На углу Лиговской и Бассейной перестрелка. Сначала нашли труп застреленной, а потом раздавленной автомобилем женщины, на Бассейной. Убийца потом погнался за другой женщиной и настиг ее в подъезде дома на Преображенской, где застрелил прямо в лифте. Лица у второй нет, первую же, раздавленную, сразу опознали по татуировке. Антонина Миловидова, она же Тоська Шило, любовница Ваньки-Белки. Выяснилось, что буквально за несколько минут до гибели она была смертельно ранена в мансарде на Лиговской, 1. Там же нашли трупы трех мужчин, предположительно Федора Штукина, он же Федор, Василия и Юрия Ляпуновых, они же Ляпа и Бурый.

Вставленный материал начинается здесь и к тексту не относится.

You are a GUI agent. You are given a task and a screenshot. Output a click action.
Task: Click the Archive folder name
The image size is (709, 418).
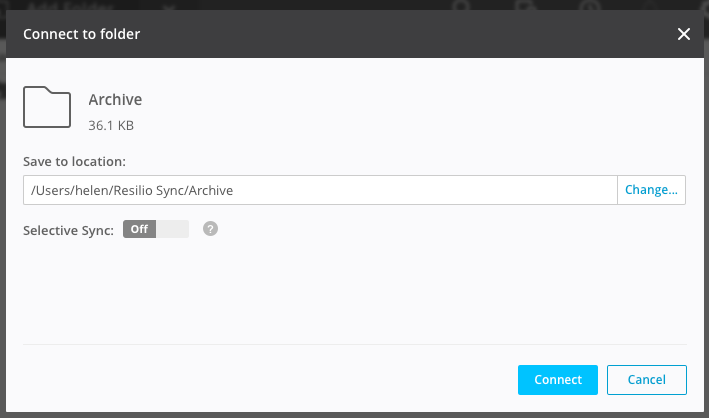[115, 100]
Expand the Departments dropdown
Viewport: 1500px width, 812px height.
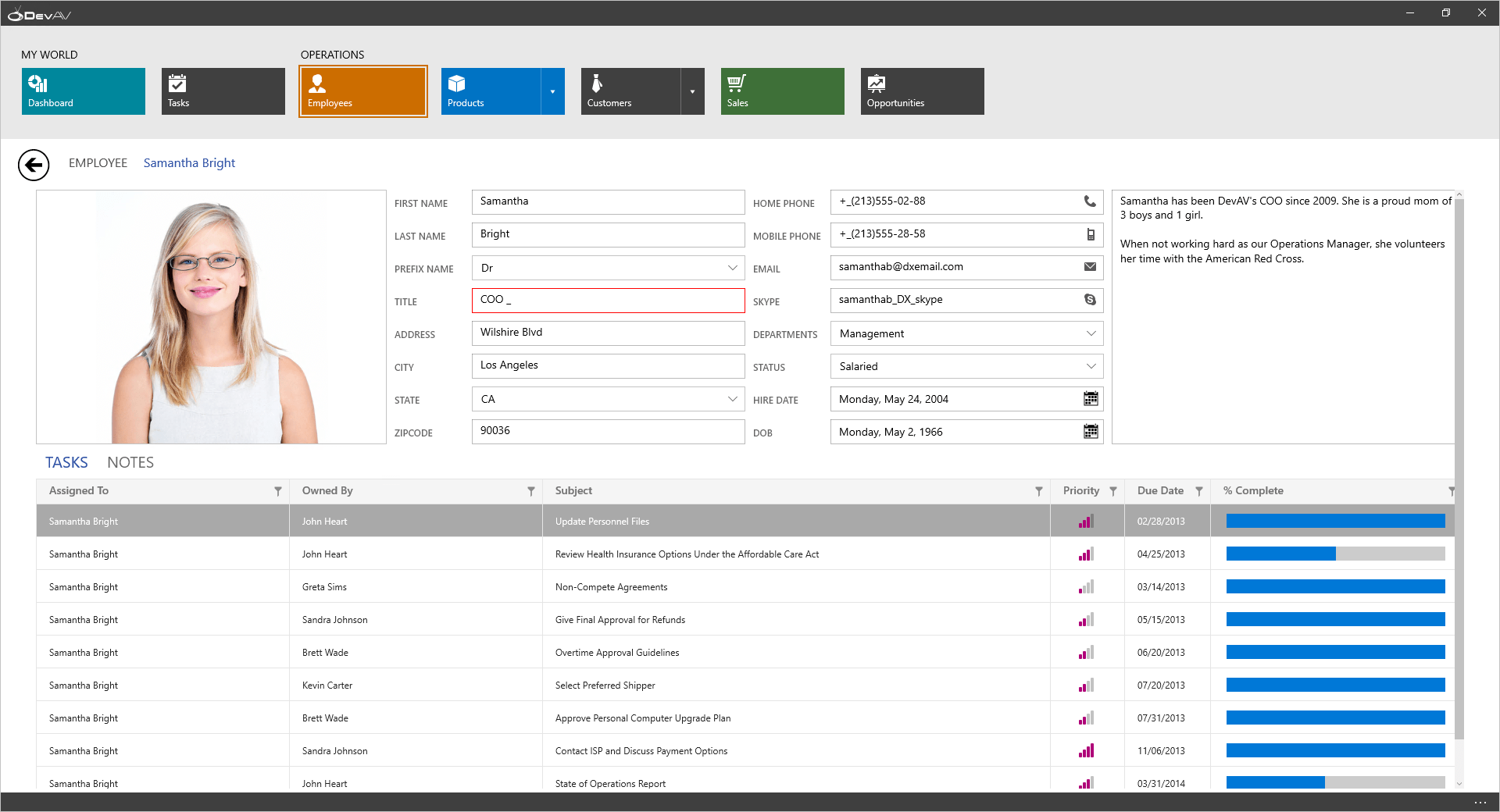pos(1091,333)
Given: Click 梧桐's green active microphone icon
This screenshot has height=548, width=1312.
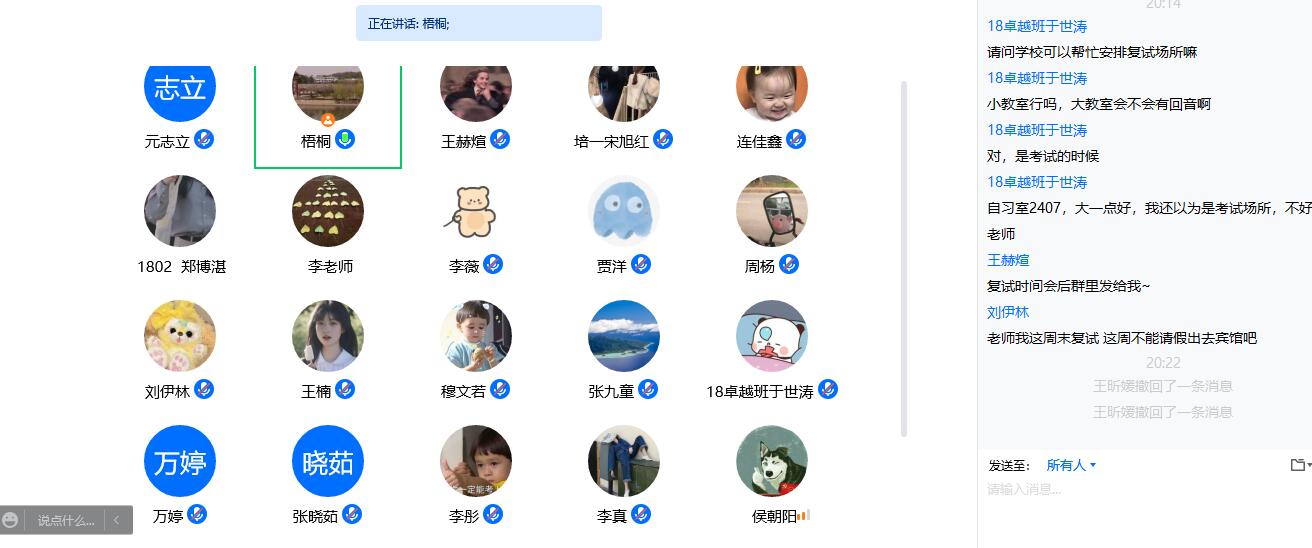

Известие заинтересовало Сергея Николаевича. Что это за роковые страсти с двумя женщинами и тремя уголовниками? И кто вторая баба? Очень интересно. Пока там не закончили работать криминалисты, Кремнев выехал к ним.

Сальников и Кирпичников с учениками уже осмотрели женские трупы и теперь возились в мансарде.

— Ну, что у нас плохого? — спросил Кремнев.

— Тут, судя по всему, было логово у Ваньки-Белки, — сказал Аркадий Аркадьевич. — Снаружи, смотрите — доски наколочены, вроде как забита хаза, а дверь открывается легко. Они еще и лестничный пролет захламили, чтобы никто наверх не поднимался.

— А вы как это богатство нашли?

— А как и вы — по следам крови.

Аркадий Аркадьевич открыл дверь и пригласил Сергея Николаевича внутрь.

— Тут какая-то античная трагедия разыгралась, типа «Медеи» еврипидовой. Кровищи море. Пожалуйте наблюдать альковную сцену.

Они прошли в спальню. Широкая кровать, вся скомканная и залитая кровью, а поверх еще и перьями усыпанная, напоминала скорее бойню на птичнике, чем любовное гнездышко. Два мертвых тела со спущенными штанами валялись по обе стороны постели, тоже усыпанные перьями.

— Тоську перед смертью здорово приласкали, в том числе опасной бритвой, вот этой, — Аркадий Аркадьевич ловко подцепил пинцетом с пола окровавленный инструмент. — Судя по всему, у нее под матрацем хранился револьвер.

Кремнев огляделся. Действительно, гильз нигде не было видно.

— Когда эти господа немного отвлеклись от парикмахерской деятельности, Тоська успела достать оружие и убила обоих.

— Через подушку, чтобы внимания не привлекать, — понял Кремнев. — Отчаянная баба.